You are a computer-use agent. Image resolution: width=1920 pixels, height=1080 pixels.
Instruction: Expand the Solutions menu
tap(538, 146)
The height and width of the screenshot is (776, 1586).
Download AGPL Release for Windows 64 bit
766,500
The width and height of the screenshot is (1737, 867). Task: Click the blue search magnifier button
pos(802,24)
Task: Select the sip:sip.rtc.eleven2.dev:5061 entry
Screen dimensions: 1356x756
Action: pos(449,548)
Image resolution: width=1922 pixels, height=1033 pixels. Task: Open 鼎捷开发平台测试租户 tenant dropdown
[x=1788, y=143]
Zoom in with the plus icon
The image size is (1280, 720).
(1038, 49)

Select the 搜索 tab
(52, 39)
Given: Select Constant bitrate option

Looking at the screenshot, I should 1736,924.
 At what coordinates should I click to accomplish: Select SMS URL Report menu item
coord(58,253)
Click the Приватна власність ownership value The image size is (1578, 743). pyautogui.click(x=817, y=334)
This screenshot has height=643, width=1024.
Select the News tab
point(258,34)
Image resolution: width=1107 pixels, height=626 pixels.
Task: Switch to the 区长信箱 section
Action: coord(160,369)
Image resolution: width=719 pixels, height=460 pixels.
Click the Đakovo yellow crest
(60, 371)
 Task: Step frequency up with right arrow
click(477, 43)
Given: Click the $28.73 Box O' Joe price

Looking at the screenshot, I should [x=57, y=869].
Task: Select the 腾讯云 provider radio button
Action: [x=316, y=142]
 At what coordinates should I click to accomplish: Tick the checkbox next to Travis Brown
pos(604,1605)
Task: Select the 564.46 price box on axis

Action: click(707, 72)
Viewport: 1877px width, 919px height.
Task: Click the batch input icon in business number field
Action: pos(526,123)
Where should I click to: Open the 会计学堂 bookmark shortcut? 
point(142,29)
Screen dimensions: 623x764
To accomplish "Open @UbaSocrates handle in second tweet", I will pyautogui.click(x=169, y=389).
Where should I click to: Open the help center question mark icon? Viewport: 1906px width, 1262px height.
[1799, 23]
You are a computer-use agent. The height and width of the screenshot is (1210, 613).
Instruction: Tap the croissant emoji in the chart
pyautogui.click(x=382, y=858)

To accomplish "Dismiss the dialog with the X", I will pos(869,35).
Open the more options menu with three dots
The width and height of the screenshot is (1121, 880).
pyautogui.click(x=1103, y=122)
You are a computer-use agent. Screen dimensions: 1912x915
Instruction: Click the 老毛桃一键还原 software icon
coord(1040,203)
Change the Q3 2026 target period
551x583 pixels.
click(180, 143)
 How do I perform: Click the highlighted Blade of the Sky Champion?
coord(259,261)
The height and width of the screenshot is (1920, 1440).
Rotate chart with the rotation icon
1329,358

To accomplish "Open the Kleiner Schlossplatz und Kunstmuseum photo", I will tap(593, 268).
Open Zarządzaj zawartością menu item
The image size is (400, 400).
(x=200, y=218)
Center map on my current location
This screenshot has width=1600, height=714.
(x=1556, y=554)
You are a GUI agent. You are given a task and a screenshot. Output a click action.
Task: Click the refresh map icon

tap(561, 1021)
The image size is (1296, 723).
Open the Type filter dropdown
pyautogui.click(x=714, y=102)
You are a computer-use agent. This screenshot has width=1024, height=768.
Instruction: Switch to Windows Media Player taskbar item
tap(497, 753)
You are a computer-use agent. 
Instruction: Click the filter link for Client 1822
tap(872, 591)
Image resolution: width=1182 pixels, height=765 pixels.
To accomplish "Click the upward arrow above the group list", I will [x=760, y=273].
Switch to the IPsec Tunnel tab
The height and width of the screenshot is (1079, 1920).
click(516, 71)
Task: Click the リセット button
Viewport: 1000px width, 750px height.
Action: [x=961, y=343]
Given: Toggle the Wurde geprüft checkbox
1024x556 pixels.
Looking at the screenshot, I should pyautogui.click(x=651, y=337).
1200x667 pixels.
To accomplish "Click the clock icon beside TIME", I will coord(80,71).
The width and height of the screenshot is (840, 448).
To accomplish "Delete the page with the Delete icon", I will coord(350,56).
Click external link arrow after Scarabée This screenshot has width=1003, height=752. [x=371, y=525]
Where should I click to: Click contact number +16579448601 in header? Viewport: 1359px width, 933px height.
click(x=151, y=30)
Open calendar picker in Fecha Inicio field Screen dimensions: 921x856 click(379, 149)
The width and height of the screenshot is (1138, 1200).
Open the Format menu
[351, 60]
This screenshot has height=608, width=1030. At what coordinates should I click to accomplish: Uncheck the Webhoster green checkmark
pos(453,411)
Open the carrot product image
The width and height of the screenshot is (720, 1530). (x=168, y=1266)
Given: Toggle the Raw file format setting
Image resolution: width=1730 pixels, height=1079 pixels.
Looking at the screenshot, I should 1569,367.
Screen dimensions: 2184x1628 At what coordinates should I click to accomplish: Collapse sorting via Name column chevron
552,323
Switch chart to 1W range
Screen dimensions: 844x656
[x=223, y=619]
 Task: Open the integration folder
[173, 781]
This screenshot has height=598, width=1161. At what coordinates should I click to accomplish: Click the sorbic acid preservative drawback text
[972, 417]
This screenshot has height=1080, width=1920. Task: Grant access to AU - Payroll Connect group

• STATED EXERCISE:
Print the entries above, unchanged, in the stretch from the start of the entries through the line containing "I will pos(869,35).", including both ends.

• TASK ANSWER:
You are a computer-use agent. Image resolution: width=1920 pixels, height=1080 pixels.
Instruction: Expand the Solutions menu
tap(538, 146)
The height and width of the screenshot is (776, 1586).
Download AGPL Release for Windows 64 bit
766,500
The width and height of the screenshot is (1737, 867). Task: Click the blue search magnifier button
pos(802,24)
Task: Select the sip:sip.rtc.eleven2.dev:5061 entry
Screen dimensions: 1356x756
Action: pos(449,548)
Image resolution: width=1922 pixels, height=1033 pixels. Task: Open 鼎捷开发平台测试租户 tenant dropdown
[x=1788, y=143]
Zoom in with the plus icon
The image size is (1280, 720).
(1038, 49)

Select the 搜索 tab
(52, 39)
Given: Select Constant bitrate option

Looking at the screenshot, I should 1736,924.
 At what coordinates should I click to accomplish: Select SMS URL Report menu item
coord(58,253)
Click the Приватна власність ownership value The image size is (1578, 743). pyautogui.click(x=817, y=334)
This screenshot has height=643, width=1024.
Select the News tab
point(258,34)
Image resolution: width=1107 pixels, height=626 pixels.
Task: Switch to the 区长信箱 section
Action: coord(160,369)
Image resolution: width=719 pixels, height=460 pixels.
Click the Đakovo yellow crest
(60, 371)
 Task: Step frequency up with right arrow
click(477, 43)
Given: Click the $28.73 Box O' Joe price

Looking at the screenshot, I should [x=57, y=869].
Task: Select the 腾讯云 provider radio button
Action: [x=316, y=142]
 At what coordinates should I click to accomplish: Tick the checkbox next to Travis Brown
pos(604,1605)
Task: Select the 564.46 price box on axis

Action: click(707, 72)
Viewport: 1877px width, 919px height.
Task: Click the batch input icon in business number field
Action: pos(526,123)
Where should I click to: Open the 会计学堂 bookmark shortcut? 
point(142,29)
Screen dimensions: 623x764
To accomplish "Open @UbaSocrates handle in second tweet", I will pyautogui.click(x=169, y=389).
Where should I click to: Open the help center question mark icon? Viewport: 1906px width, 1262px height.
[1799, 23]
You are a computer-use agent. The height and width of the screenshot is (1210, 613).
Instruction: Tap the croissant emoji in the chart
pyautogui.click(x=382, y=858)

To accomplish "Dismiss the dialog with the X", I will pos(869,35).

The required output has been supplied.